■ Instructions to follow ■
In the article on aluminum foil and induction cooktops, what are the small looping electric currents that push conductive metal above the coil called?

Scientists explain why aluminum foil 'comes alive' near induction cooktops, and it has nothing to do with magnetism
Aluminum foil appears to levitate on induction cooktops due to induced electrical currents. These eddy currents create a magnetic field that opposes the cooktop's field, causing repulsion. The skin effect makes thin foil behave like thicker metal,...

Wait, isn't foil supposed to be magnet-proof?
This is the part that trips people up. Aluminum is not magnetic. There's a reason you can't stick a fridge magnet to a soda can. Induction cooktops are built to work best with magnetic, or "ferromagnetic," cookware like cast iron or certain stainless steel pans. So foil should just sit there quietly, doing nothing.
Except it doesn't. According to the University of Central Florida’s physics textbook chapter on eddy currents, an induction cooktop works by passing a rapidly flipping magnetic field through a coil under the glass surface. Any conductive metal you put above that coil, magnetic or not, will be pushed by small looping electric currents. These are known as eddy currents. Aluminum foil is thin, but it still conducts electricity well, so those currents appear in it as well.

■ Dataset section ■

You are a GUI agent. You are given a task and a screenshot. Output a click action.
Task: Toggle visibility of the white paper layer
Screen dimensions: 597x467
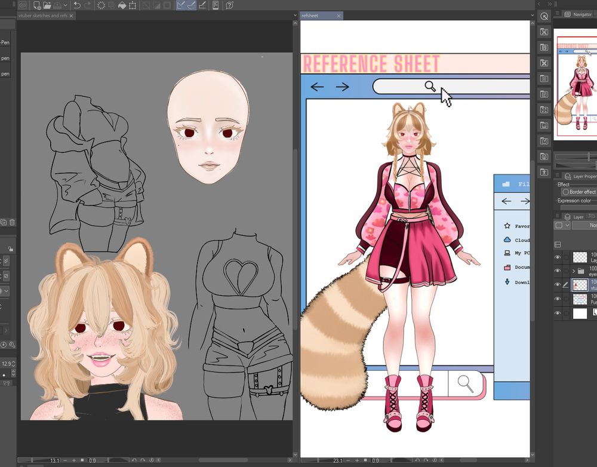pyautogui.click(x=558, y=313)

■ Correct response ■
Eddy currents.